TB bacteria are successful in surviving in humans because certain parts of the infection can evolve rapidly within their host, allowing these outliers to avoid detection or resist treatment. If someone has tuberculosis, it takes months of various antibiotics to cure, and even then this approach is only successful in 85% of patients. Aldridge and colleagues hypothesize that gaps in our understanding of the fundamental biology behind this phenomenon have hindered the development of more effective treatments.
However, getting answers proved to be slow and painstaking work. School of Medicine postdoctoral fellow Christin (Eun Seon) Chung, one of the first authors of the paper, spent three years in a specialized facility equipped to manage high-risk pathogens by observing how cells behave individual tuberculosis. Since tuberculosis bacteria double approximately every 24 hours (compared to 20 minutes for several model bacterial species), Aldridge’s team had to develop and deploy new microscopy methods to film the microbe over week-long periods. . Chung analyzed the images and manually tracked each TB bacteria and its progeny, because they are also notoriously small and prone to moving around, so automated analysis could not be used.
These experiments showed that tuberculosis bacteria do not follow expected cell growth patterns. In other bacterial species, growth is exponential, meaning cells grow more slowly when they are smaller. For tuberculosis bacteria, growth rates can be the same whether they are newly born (and small) or late in their cell cycle and about to divide.

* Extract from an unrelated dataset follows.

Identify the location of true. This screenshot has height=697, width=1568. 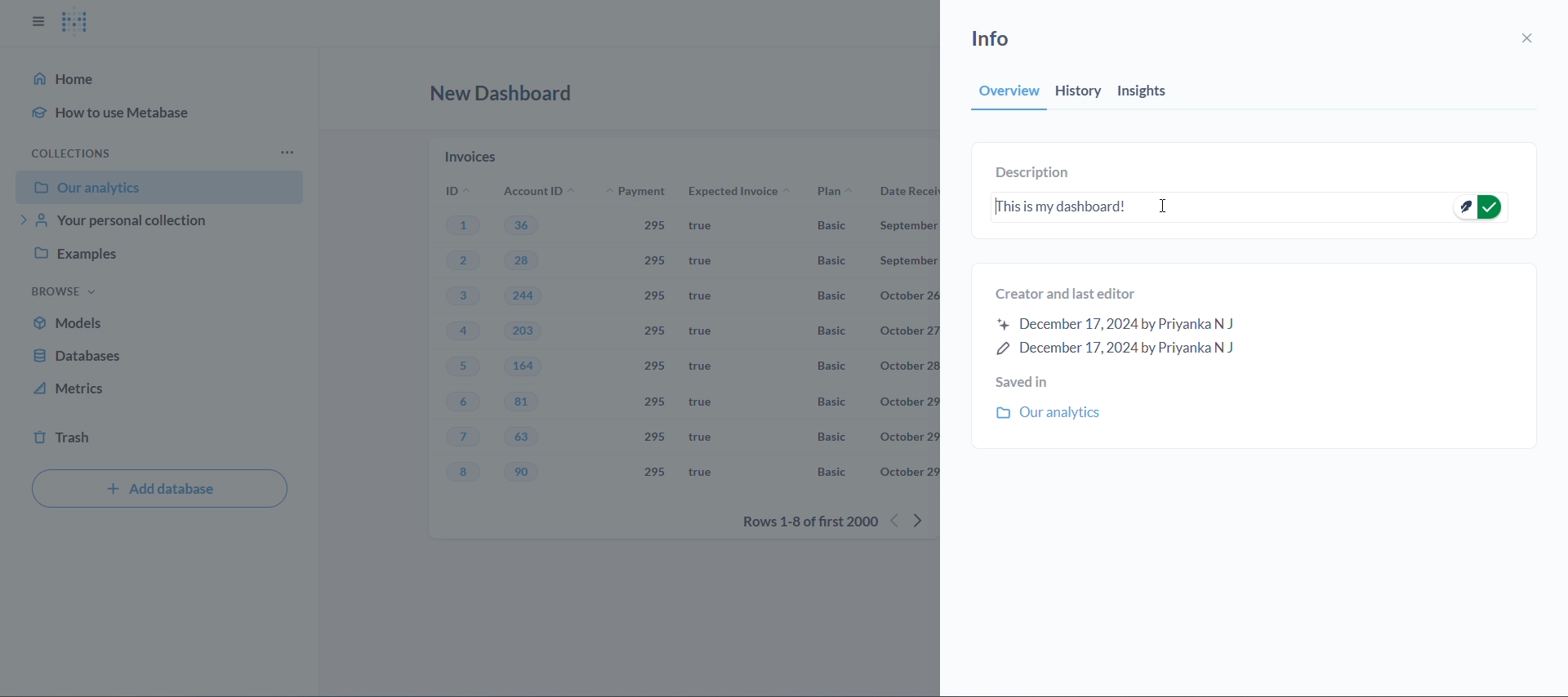
(707, 297).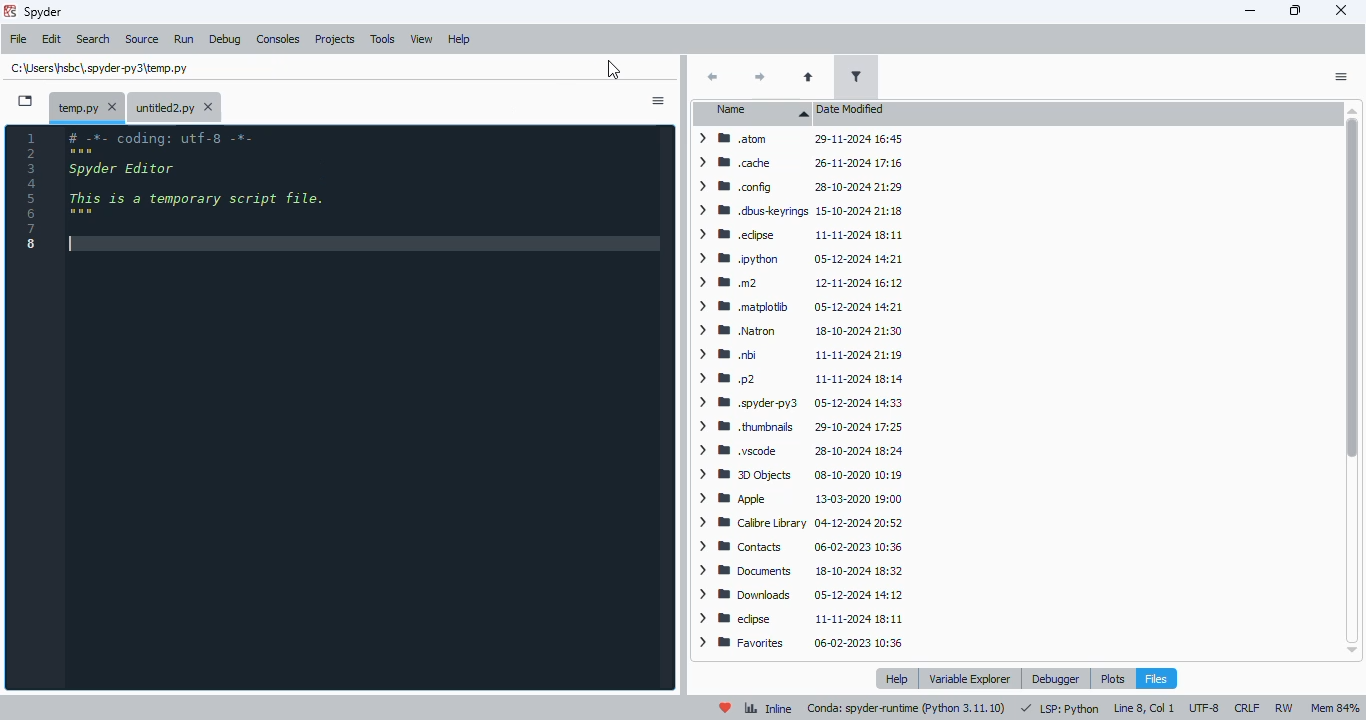  I want to click on untitled2.py, so click(163, 106).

This is the first organism reported capable of doing this. TB’s behavior challenges basic bacterial biology because ribosomes, which are sites of protein synthesis in the cell, are thought to determine cell growth rates, but our work suggests something else might occur in the tuberculosis bacteria, raising new questions about its growth. control. »
Christin (Eun Seon) Chung, Postdoctoral Fellow, School of Medicine, Tufts University
In addition to reporting that there is wide variation in growth behaviors between individual bacterial cells, the team discovered another new growth behavior of tuberculosis bacteria: they can also start growing from one or the other end after their birth. This was unexpected since related bacteria only start growing from the opposite end of where they pinched off their parent cell during division.
Together, the observations reveal that TB microbes use alternative strategies to increase variability among their offspring, challenging previous assumptions based on faster-growing, more uniform model organisms. Aldridge says the study will help his lab and other research teams better understand and exploit these mechanisms for therapeutic purposes.
“A lot of basic research in microbiology is done on fast-growing model organisms, and even though they are models for a reason, that doesn’t make them representatives of other types of bacteria,” Aldridge said. “There is an enormous diversity of life that we do not study at a fundamental level and this work demonstrates why we need to study the pathogens themselves. »
Prathitha Kar of Harvard University, the paper’s other co-first author, and Maliwan Kamkaew, formerly of Tufts University School of Medicine, also contributed to the work.